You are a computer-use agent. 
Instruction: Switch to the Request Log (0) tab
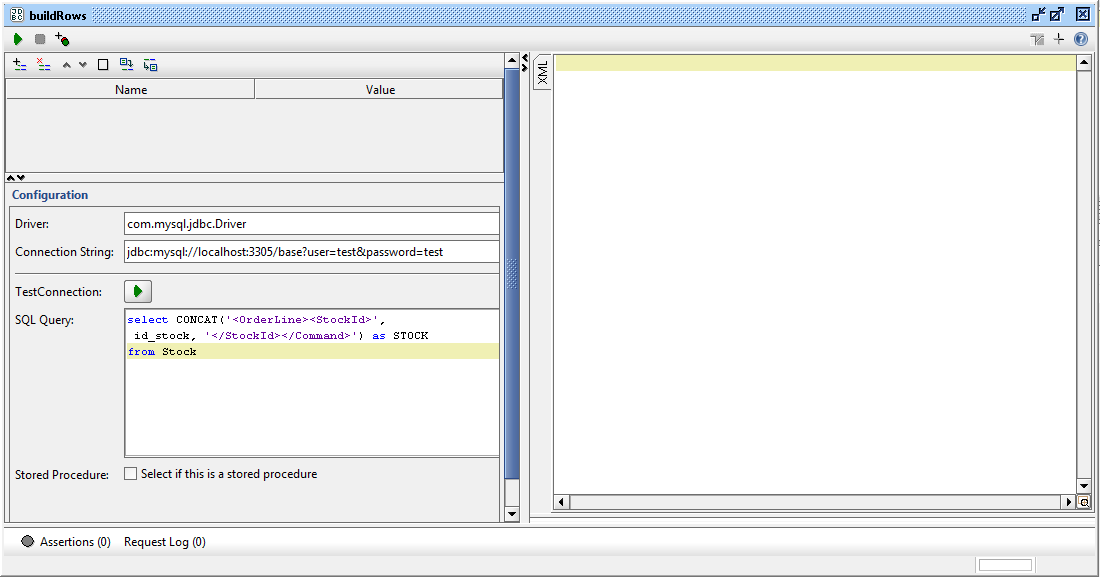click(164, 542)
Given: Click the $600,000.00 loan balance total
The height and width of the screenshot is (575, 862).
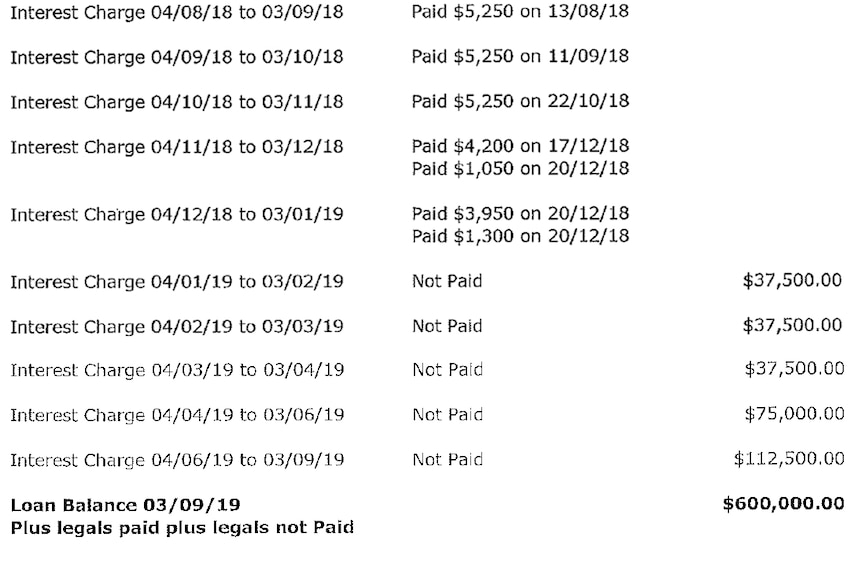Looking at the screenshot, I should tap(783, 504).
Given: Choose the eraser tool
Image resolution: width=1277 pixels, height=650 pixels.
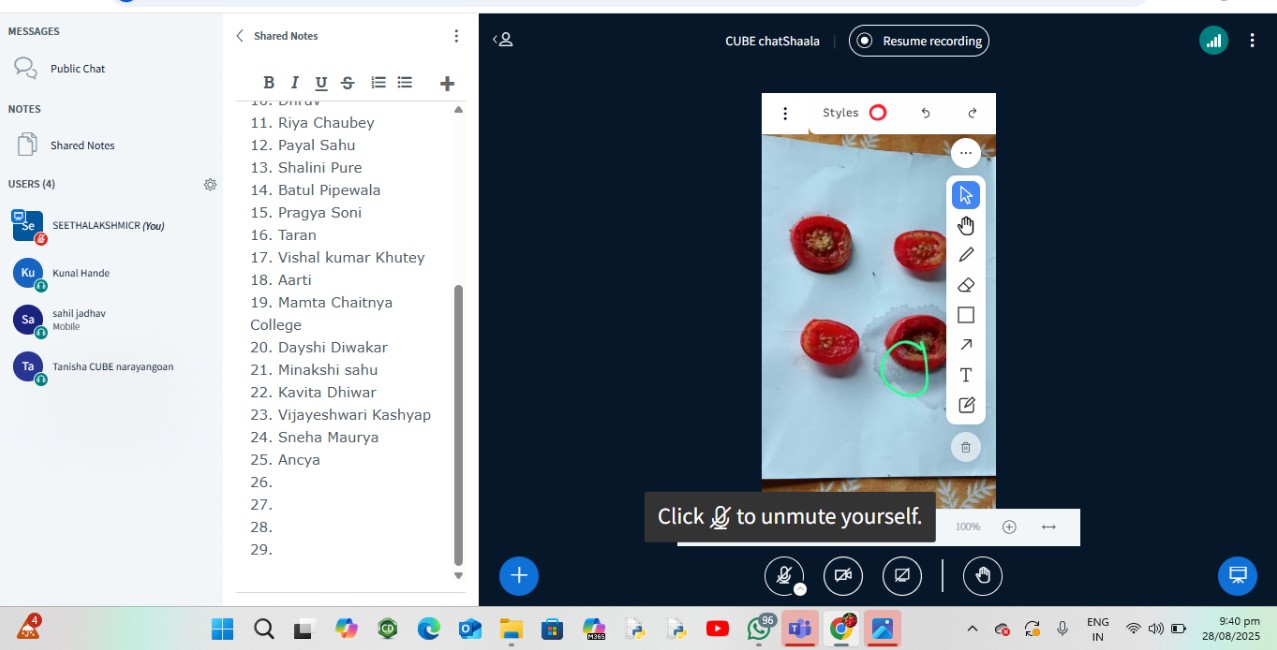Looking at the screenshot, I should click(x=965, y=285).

→ **Exercise goal**: Leave the pictures out and restate exactly the lines from the one that has "Given: Choose the eraser tool" through the final line of the entries above, both ends included.

→ **Response to this task**:
Given: Choose the eraser tool
Image resolution: width=1277 pixels, height=650 pixels.
Looking at the screenshot, I should click(x=965, y=285).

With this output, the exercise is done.